A few years ago I bought into a mining stock at 2.4 cents. It climbed to 7 cents. On paper I was sitting on something close to $40,000 in profit. And I knew, with a quiet but persistent certainty, that I should sell.
I didn’t sell. Instead, I started reading forums. I found people who were convinced the stock was heading to 20 cents, maybe higher. I let their certainty crowd out my own. I fantasised about what $40,000 might become. And underneath all of that, I did nothing. Which felt, at the time, like a neutral position. A pause. Not quite a decision.
The stock fell to 1 cent. I lost $18,000 of what I’d originally put in.
I’m not writing about this because it’s unusual. I’m writing about it because of what I understood afterwards, and what I keep encountering in my work with clients: that choosing to do nothing is itself a response. It is not a way of delaying the problem. It is the enactment of a particular relationship to knowing, and it has consequences just as real as any active choice would have had.
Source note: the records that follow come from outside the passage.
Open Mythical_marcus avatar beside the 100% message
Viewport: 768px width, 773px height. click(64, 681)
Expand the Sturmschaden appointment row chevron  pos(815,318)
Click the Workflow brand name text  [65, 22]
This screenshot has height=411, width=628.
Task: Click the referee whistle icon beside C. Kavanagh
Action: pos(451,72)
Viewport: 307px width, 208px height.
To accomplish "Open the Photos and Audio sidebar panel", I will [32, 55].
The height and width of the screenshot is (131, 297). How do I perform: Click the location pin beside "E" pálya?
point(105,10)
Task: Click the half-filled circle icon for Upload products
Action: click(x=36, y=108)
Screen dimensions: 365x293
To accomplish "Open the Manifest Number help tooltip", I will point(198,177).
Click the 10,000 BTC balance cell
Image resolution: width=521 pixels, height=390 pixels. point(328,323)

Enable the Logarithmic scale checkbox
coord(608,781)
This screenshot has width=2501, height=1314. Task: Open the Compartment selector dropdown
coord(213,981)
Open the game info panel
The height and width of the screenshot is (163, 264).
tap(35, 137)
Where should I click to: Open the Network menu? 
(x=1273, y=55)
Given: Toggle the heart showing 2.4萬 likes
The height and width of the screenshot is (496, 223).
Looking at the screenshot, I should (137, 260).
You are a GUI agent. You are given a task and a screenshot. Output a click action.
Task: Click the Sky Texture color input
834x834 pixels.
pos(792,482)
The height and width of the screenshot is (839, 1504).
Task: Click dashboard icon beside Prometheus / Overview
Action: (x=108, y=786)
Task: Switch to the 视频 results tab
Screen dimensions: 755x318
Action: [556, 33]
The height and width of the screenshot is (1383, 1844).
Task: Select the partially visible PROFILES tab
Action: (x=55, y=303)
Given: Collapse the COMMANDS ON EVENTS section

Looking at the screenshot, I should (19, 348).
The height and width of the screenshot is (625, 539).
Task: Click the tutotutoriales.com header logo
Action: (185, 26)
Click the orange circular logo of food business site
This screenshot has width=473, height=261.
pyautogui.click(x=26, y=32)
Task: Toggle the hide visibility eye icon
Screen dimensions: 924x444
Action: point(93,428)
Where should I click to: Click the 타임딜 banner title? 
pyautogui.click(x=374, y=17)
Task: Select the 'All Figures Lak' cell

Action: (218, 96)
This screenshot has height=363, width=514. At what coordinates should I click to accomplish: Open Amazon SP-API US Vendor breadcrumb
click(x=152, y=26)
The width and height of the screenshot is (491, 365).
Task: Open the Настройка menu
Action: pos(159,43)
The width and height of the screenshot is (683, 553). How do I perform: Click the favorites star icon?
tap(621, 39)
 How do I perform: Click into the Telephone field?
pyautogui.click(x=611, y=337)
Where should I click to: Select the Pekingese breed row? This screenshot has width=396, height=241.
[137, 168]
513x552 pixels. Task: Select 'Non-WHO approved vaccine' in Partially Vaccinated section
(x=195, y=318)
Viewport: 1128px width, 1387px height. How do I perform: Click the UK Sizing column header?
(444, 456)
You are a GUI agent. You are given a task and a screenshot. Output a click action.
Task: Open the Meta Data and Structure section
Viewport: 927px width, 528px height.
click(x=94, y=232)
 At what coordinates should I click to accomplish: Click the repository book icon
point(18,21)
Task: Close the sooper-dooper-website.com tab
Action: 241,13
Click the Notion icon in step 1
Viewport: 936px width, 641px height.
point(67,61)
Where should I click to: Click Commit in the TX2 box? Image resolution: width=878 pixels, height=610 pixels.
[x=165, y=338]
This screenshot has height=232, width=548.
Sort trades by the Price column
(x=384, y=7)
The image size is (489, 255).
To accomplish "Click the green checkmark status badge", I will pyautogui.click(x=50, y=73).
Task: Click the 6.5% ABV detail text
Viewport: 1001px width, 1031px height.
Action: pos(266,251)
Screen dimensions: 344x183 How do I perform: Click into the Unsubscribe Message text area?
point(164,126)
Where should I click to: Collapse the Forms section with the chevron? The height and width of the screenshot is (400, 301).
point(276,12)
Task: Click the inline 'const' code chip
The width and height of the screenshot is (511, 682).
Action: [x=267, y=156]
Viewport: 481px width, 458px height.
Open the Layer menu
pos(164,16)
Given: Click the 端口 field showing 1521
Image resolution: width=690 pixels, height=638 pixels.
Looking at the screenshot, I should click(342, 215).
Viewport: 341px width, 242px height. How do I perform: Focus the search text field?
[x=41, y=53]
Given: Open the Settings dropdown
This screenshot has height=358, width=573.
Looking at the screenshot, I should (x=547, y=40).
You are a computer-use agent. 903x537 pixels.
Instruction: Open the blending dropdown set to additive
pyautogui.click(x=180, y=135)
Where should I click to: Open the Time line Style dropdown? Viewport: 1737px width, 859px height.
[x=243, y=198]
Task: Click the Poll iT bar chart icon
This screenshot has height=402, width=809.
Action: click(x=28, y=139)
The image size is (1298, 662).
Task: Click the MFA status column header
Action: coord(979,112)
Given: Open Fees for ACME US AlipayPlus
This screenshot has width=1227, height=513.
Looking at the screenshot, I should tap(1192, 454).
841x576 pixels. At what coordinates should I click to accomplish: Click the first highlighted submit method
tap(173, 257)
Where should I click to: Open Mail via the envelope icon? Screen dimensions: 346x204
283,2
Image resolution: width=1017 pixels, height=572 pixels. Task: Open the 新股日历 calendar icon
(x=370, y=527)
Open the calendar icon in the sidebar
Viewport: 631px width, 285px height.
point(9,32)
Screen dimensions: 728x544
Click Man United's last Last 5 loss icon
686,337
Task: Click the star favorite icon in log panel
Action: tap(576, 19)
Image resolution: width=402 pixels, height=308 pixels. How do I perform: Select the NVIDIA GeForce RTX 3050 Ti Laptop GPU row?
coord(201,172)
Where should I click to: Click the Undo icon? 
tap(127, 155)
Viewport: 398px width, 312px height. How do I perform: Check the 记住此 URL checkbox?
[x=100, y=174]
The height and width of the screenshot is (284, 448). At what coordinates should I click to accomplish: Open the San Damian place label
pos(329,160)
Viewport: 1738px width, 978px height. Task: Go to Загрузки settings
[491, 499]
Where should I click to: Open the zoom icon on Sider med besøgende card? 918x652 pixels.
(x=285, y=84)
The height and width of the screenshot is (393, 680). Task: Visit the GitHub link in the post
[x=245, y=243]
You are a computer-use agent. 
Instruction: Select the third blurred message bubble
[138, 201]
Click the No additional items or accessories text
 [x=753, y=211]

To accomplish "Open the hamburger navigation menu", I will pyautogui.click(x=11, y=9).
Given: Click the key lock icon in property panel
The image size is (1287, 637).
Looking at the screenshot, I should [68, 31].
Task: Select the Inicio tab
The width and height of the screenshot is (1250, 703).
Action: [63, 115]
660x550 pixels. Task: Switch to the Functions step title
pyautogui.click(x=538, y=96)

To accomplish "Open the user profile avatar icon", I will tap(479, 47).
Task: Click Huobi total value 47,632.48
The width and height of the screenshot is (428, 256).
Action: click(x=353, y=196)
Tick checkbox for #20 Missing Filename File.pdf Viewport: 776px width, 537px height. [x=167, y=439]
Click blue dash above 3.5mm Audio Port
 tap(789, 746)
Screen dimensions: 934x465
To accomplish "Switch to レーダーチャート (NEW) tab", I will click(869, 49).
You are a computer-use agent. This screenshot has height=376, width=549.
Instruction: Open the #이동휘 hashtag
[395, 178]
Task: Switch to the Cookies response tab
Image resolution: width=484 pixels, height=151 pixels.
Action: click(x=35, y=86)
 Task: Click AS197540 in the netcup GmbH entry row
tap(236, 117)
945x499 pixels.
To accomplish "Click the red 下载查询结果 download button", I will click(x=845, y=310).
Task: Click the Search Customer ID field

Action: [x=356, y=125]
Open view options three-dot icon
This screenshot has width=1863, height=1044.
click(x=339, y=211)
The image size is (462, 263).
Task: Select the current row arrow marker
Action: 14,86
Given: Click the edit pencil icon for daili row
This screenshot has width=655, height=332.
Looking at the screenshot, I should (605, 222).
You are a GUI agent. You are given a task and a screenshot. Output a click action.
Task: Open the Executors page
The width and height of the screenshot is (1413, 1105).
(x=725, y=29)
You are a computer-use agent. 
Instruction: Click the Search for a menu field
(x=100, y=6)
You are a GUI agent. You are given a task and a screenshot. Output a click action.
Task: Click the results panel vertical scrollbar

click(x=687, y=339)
The question I keep returning to is not why I didn’t act. The more interesting question is what the not-acting was doing for me. Because it wasn’t nothing. The forums, the fantasy, the waiting: all of it was protecting me from having to be in contact with what I already knew. Knowing and then acting on what you know requires you to fully inhabit the moment of decision, to take responsibility for the outcome rather than letting circumstances decide. That is uncomfortable in a particular way. The avoidance, by contrast, had a kind of soft comfort to it. It felt like hope.
I’m often struck by how familiar this is in the consulting room. In my work with clients, the gap between knowing and acting is where a great deal of life gets spent. Someone knows a relationship has run its course but hasn’t left. Someone knows they’re drinking too much but hasn’t said it out loud. Someone knows what kind of work would actually feel meaningful to them but keeps postponing the conversation. The knowing is not in question. What’s in question is what turning towards it would cost.
In psychodynamic terms, what I did with that stock is what we might call a passive enactment: not a conscious decision to stay, but a drifting that preserved the feeling of not having decided. The self is protected from being the agent of loss. If the stock falls on its own, the loss is something that happened to me. If I sell and the stock then falls, I made the right call. If I sell and it climbs to 20 cents, I made the wrong one. Staying in the fantasy keeps both futures alive, and keeps me from having to occupy either of them fully.
This is not a failure of information, or even of courage in the ordinary sense. It’s something more structural. The avoidance is doing a job. It’s managing a particular kind of anxiety: the anxiety of being someone who decides, who is responsible for outcomes, who has to stand in relation to what they actually know. To keep not-deciding is to keep that anxiety at a manageable distance.
I think this is worth sitting with, particularly because our culture tends to frame avoidance as a failure of will. The advice is: just decide. Just act. But the reason people don’t act on what they already know is rarely that they lack information, or even resolve. It’s that the not-acting is in the service of something. It’s carrying something. And until we understand what it’s carrying, the injunction to simply do the thing tends not to reach it.
The question I’d ask you is this: where in your life do you already know? Not suspect, not wonder, but know, with that low-frequency certainty that tends to be there in the background if you let it be. And what would it cost you to act on it? Not practically. What would it cost you internally, relationally, in terms of the version of yourself you’d have to leave behind?
Because here is what I think is true: the moment you turn towards what you already know, something opens. Not easily, and not without discomfort. But the trajectory changes. As long as you stay in the drift, you are subject to what circumstances decide. Only when you move towards the thing do you become someone who is choosing rather than someone to whom things are happening.
I kept the loss I made on that stock. Not as a cautionary tale about investing, but as a reminder about the texture of my own avoidance. The way it masquerades as patience. The way hope can function as a reason not to act on what you already know. And the cost that kind of not-knowing eventually extracts.
The knowing is rarely the problem. The question is what we’re protecting ourselves from, by not acting on it.